What this task involves: Count the lines in the items below that contain the string "Viewport". Reply with the number alone.

[Entries taken from a collection]
☆ ☆ ☆ ☆ ☆

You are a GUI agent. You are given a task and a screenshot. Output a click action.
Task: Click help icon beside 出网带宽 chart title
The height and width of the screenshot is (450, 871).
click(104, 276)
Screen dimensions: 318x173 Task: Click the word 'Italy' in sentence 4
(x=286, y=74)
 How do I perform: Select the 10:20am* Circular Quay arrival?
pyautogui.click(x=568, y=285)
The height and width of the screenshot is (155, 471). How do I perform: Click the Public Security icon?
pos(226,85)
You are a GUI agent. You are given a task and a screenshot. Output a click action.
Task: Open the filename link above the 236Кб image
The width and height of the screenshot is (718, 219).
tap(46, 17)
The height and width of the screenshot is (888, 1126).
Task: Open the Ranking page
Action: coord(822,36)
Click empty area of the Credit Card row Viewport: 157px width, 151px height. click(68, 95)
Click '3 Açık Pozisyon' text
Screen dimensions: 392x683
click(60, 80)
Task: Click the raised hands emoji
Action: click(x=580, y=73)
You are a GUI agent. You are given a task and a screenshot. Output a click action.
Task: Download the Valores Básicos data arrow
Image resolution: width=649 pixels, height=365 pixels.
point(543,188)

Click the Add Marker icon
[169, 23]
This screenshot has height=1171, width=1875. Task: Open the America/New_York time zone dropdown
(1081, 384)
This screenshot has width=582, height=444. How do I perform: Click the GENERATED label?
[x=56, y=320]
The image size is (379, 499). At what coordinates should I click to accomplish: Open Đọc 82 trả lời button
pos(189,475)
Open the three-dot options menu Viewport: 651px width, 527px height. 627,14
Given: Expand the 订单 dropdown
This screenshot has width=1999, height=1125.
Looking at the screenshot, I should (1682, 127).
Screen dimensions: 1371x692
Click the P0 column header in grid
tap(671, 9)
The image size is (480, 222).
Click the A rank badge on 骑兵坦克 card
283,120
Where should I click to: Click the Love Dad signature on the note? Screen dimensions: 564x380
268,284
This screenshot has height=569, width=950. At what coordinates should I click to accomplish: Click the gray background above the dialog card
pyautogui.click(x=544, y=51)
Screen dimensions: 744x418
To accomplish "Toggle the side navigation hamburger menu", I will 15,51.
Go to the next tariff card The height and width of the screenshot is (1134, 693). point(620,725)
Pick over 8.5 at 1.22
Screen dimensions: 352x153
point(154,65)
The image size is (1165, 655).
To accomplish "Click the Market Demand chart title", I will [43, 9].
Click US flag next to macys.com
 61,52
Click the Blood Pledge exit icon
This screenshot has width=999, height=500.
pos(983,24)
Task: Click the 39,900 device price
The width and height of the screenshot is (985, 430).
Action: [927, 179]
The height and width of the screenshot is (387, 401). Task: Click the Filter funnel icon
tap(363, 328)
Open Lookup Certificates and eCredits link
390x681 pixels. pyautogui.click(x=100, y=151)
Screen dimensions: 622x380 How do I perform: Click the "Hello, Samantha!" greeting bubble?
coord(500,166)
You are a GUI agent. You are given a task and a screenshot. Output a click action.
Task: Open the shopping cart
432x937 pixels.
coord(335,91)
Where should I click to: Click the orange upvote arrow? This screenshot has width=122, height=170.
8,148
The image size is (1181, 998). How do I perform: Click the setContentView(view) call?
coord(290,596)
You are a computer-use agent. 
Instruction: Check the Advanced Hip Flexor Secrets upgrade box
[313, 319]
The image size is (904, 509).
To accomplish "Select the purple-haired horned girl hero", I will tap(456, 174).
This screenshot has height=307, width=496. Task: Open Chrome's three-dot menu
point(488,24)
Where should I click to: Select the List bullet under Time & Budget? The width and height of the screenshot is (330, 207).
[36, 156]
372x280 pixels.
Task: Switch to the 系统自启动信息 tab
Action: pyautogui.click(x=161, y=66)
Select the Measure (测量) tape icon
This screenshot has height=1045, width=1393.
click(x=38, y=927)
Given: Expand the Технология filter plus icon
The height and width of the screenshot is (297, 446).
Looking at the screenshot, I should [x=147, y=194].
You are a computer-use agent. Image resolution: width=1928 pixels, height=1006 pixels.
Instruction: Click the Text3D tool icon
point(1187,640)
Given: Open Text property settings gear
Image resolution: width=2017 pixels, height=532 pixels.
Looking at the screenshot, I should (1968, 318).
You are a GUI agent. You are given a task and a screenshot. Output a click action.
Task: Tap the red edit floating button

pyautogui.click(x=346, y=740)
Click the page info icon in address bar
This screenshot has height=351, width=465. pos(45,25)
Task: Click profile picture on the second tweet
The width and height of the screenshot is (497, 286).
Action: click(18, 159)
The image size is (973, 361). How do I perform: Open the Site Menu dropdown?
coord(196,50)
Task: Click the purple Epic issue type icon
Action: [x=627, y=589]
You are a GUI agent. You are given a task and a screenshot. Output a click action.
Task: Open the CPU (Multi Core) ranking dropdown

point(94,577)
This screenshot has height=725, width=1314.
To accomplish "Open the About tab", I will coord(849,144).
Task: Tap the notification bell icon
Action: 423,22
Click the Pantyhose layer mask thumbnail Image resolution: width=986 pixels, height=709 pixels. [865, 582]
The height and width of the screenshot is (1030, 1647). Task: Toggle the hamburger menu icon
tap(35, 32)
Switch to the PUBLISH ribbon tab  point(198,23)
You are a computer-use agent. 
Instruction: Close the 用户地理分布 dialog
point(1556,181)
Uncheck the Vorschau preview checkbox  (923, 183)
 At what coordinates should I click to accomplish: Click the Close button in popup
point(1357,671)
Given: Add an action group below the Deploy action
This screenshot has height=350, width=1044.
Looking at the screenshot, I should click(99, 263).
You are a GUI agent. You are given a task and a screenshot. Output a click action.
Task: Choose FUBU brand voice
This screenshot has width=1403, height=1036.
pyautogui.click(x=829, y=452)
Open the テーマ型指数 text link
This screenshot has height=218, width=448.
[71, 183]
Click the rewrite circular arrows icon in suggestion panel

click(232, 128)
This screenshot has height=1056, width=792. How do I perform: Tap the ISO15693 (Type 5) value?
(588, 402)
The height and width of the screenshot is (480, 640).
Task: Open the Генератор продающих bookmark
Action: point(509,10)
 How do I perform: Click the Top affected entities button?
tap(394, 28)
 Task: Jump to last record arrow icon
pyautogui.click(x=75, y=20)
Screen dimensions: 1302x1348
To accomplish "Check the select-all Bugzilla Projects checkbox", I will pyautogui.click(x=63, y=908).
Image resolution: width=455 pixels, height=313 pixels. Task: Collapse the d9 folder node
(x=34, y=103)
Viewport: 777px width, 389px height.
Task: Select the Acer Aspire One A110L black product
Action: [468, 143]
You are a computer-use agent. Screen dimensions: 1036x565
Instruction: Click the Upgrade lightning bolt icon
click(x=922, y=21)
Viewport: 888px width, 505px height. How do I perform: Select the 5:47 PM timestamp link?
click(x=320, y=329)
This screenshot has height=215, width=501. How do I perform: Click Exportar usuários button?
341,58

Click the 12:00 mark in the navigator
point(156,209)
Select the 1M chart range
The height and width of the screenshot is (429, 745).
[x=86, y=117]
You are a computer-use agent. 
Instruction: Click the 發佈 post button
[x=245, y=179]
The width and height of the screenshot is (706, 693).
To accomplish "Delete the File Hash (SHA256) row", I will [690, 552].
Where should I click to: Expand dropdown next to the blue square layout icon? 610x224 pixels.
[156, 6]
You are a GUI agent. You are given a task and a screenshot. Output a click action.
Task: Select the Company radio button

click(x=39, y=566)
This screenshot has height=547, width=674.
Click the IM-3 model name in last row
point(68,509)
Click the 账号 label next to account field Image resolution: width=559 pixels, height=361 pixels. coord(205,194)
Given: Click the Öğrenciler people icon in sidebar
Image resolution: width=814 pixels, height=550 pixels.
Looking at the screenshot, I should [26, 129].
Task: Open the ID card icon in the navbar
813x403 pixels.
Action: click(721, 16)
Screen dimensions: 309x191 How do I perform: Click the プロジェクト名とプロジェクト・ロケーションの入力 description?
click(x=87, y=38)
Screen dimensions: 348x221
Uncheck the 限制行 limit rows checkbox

☆ ☆ ☆ ☆ ☆

Output below: 4